# DATASET EXCERPTS
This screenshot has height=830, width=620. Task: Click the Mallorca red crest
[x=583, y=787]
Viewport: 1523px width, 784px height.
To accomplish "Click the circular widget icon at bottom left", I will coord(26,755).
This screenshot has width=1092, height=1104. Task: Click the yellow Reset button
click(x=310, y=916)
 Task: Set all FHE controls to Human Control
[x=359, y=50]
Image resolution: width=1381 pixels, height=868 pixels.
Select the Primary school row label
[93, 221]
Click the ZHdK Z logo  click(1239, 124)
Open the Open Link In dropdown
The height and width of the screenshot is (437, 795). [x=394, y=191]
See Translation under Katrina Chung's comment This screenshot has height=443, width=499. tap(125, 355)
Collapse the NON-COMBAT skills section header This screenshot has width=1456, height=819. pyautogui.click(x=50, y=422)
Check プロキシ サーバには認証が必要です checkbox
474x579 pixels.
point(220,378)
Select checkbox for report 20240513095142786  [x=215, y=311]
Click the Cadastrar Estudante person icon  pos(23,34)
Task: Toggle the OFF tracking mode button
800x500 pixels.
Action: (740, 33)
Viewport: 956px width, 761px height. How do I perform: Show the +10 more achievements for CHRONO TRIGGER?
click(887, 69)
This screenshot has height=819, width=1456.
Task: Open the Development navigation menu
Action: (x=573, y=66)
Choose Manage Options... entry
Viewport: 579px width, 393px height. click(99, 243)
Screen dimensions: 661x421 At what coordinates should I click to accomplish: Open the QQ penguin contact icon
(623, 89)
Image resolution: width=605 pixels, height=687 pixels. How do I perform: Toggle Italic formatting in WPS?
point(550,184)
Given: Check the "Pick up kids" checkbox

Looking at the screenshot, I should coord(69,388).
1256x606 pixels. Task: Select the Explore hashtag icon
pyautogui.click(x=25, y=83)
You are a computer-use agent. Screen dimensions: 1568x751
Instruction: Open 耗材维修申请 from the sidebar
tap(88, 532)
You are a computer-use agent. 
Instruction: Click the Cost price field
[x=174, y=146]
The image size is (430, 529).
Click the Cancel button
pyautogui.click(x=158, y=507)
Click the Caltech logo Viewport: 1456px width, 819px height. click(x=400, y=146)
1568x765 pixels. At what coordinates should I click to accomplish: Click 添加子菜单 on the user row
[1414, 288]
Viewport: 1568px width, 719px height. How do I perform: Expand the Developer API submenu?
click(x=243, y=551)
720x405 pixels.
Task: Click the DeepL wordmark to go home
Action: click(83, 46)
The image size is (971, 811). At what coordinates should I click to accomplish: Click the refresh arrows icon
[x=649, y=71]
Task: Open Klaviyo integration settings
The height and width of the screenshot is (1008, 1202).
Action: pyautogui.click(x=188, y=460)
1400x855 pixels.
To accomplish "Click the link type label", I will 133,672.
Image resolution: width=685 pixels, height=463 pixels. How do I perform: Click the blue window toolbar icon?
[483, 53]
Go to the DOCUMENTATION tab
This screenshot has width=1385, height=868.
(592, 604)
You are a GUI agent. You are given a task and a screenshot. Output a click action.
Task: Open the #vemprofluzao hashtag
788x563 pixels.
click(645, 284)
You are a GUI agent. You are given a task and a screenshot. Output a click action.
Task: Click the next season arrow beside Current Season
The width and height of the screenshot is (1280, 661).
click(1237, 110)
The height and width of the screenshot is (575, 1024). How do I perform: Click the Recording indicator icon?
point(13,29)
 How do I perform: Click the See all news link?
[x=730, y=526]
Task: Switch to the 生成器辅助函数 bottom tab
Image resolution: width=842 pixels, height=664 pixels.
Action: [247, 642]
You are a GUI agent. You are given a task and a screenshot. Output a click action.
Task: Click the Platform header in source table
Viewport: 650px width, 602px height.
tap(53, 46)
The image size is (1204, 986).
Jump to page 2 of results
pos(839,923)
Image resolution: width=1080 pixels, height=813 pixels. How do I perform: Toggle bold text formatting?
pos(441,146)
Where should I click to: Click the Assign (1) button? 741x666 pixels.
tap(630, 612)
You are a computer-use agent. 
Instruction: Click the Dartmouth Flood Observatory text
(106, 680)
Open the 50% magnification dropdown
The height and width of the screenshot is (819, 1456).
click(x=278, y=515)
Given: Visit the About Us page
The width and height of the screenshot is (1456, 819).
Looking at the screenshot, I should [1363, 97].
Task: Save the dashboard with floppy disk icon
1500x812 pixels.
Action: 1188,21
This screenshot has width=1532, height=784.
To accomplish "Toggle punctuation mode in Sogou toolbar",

# EXERCISE BRIEF
Copy every one of the records above word for word, keeping each line as it stands.

# THE ANSWER
This screenshot has height=830, width=620. Task: Click the Mallorca red crest
[x=583, y=787]
Viewport: 1523px width, 784px height.
To accomplish "Click the circular widget icon at bottom left", I will coord(26,755).
This screenshot has width=1092, height=1104. Task: Click the yellow Reset button
click(x=310, y=916)
 Task: Set all FHE controls to Human Control
[x=359, y=50]
Image resolution: width=1381 pixels, height=868 pixels.
Select the Primary school row label
[93, 221]
Click the ZHdK Z logo  click(1239, 124)
Open the Open Link In dropdown
The height and width of the screenshot is (437, 795). [x=394, y=191]
See Translation under Katrina Chung's comment This screenshot has height=443, width=499. tap(125, 355)
Collapse the NON-COMBAT skills section header This screenshot has width=1456, height=819. pyautogui.click(x=50, y=422)
Check プロキシ サーバには認証が必要です checkbox
474x579 pixels.
point(220,378)
Select checkbox for report 20240513095142786  [x=215, y=311]
Click the Cadastrar Estudante person icon  pos(23,34)
Task: Toggle the OFF tracking mode button
800x500 pixels.
Action: (740, 33)
Viewport: 956px width, 761px height. How do I perform: Show the +10 more achievements for CHRONO TRIGGER?
click(887, 69)
This screenshot has height=819, width=1456.
Task: Open the Development navigation menu
Action: (x=573, y=66)
Choose Manage Options... entry
Viewport: 579px width, 393px height. click(99, 243)
Screen dimensions: 661x421 At what coordinates should I click to accomplish: Open the QQ penguin contact icon
(623, 89)
Image resolution: width=605 pixels, height=687 pixels. How do I perform: Toggle Italic formatting in WPS?
point(550,184)
Given: Check the "Pick up kids" checkbox

Looking at the screenshot, I should coord(69,388).
1256x606 pixels. Task: Select the Explore hashtag icon
pyautogui.click(x=25, y=83)
You are a computer-use agent. Screen dimensions: 1568x751
Instruction: Open 耗材维修申请 from the sidebar
tap(88, 532)
You are a computer-use agent. 
Instruction: Click the Cost price field
[x=174, y=146]
The image size is (430, 529).
Click the Cancel button
pyautogui.click(x=158, y=507)
Click the Caltech logo Viewport: 1456px width, 819px height. click(x=400, y=146)
1568x765 pixels. At what coordinates should I click to accomplish: Click 添加子菜单 on the user row
[1414, 288]
Viewport: 1568px width, 719px height. How do I perform: Expand the Developer API submenu?
click(x=243, y=551)
720x405 pixels.
Task: Click the DeepL wordmark to go home
Action: click(83, 46)
The image size is (971, 811). At what coordinates should I click to accomplish: Click the refresh arrows icon
[x=649, y=71]
Task: Open Klaviyo integration settings
The height and width of the screenshot is (1008, 1202).
Action: pyautogui.click(x=188, y=460)
1400x855 pixels.
To accomplish "Click the link type label", I will 133,672.
Image resolution: width=685 pixels, height=463 pixels. How do I perform: Click the blue window toolbar icon?
[483, 53]
Go to the DOCUMENTATION tab
This screenshot has width=1385, height=868.
(592, 604)
You are a GUI agent. You are given a task and a screenshot. Output a click action.
Task: Open the #vemprofluzao hashtag
788x563 pixels.
click(645, 284)
You are a GUI agent. You are given a task and a screenshot. Output a click action.
Task: Click the next season arrow beside Current Season
The width and height of the screenshot is (1280, 661).
click(1237, 110)
The height and width of the screenshot is (575, 1024). How do I perform: Click the Recording indicator icon?
point(13,29)
 How do I perform: Click the See all news link?
[x=730, y=526]
Task: Switch to the 生成器辅助函数 bottom tab
Image resolution: width=842 pixels, height=664 pixels.
Action: [247, 642]
You are a GUI agent. You are given a task and a screenshot. Output a click action.
Task: Click the Platform header in source table
Viewport: 650px width, 602px height.
tap(53, 46)
The image size is (1204, 986).
Jump to page 2 of results
pos(839,923)
Image resolution: width=1080 pixels, height=813 pixels. How do I perform: Toggle bold text formatting?
pos(441,146)
Where should I click to: Click the Assign (1) button? 741x666 pixels.
tap(630, 612)
You are a computer-use agent. 
Instruction: Click the Dartmouth Flood Observatory text
(106, 680)
Open the 50% magnification dropdown
The height and width of the screenshot is (819, 1456).
click(x=278, y=515)
Given: Visit the About Us page
The width and height of the screenshot is (1456, 819).
Looking at the screenshot, I should [1363, 97].
Task: Save the dashboard with floppy disk icon
1500x812 pixels.
Action: 1188,21
This screenshot has width=1532, height=784.
To accomplish "Toggle punctuation mode in Sogou toolbar",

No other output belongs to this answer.